At times Ivory Knight sound like a hard rock act, other times the most notorious of power metal frenzy. Frontman John Devadasan Perinbam is a supreme commander-in-chief, recalling the finest moments of Zak Stevens, but really identifying with the audience in a more subdued manner. That is really the fascinating part about this band, the ability to go large and lethal with a ripping thrash sound but never compromising the ideals and principles of the traditional approach. Guitarist Rob Gravelle lists James Hetfield and Yngwie Malmsteen as influences, and both are clearly put on display here. Gravelle is really a string wizard, blazing along in an almost speed metal approach (Agent Steel at times), other times just hopping along in a merry rock way. Bassist Steve Mercer and drummer George Nesrallah round out the four piece, adding in their sharp talents to make this sophomore effort one that is truly a shining moment.

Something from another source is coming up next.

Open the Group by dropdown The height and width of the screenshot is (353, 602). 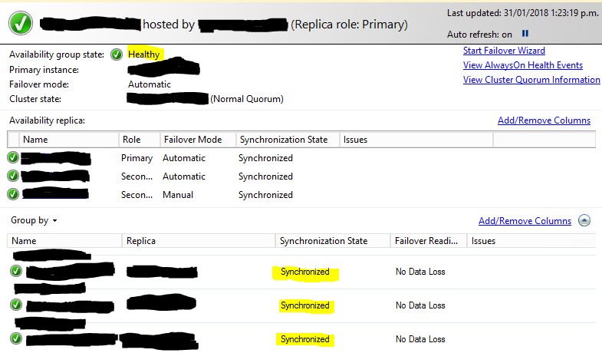(34, 220)
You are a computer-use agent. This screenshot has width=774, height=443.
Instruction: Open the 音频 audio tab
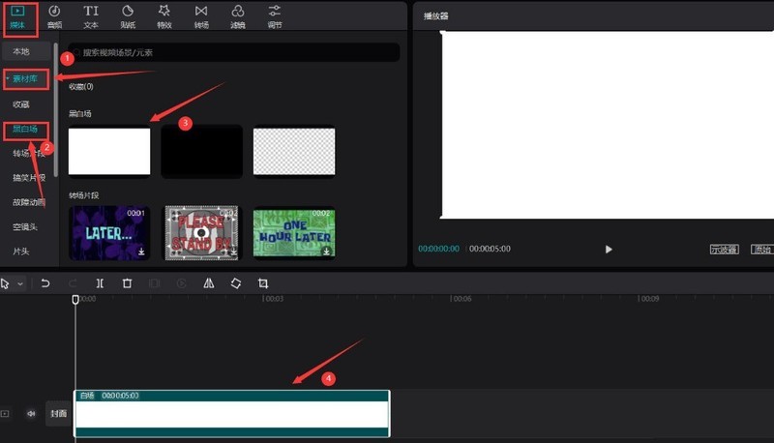[54, 16]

For me I think Ivory Knight fits well with fans of Evergrey, Symphony X, Kamelot, and even Conception. But by no means is this group as progressive as the above. Very few keyboards are present, and really the band don't show off many progressive moments. But it is the arrangements, the odd, quirky tracks that seem to push the band to the boundaries of power, into the Psychotic Waltz/Lethal forms of power-prog. Favorite cuts for me are the more straight forward affairs, with songs like "Holy Martyr" and "Borderline" really putting on display this band's specialty.
Note - This is some of the best packaging I've seen out of an indy band this year. Also, the group gets the award for best band business card! It is the little things...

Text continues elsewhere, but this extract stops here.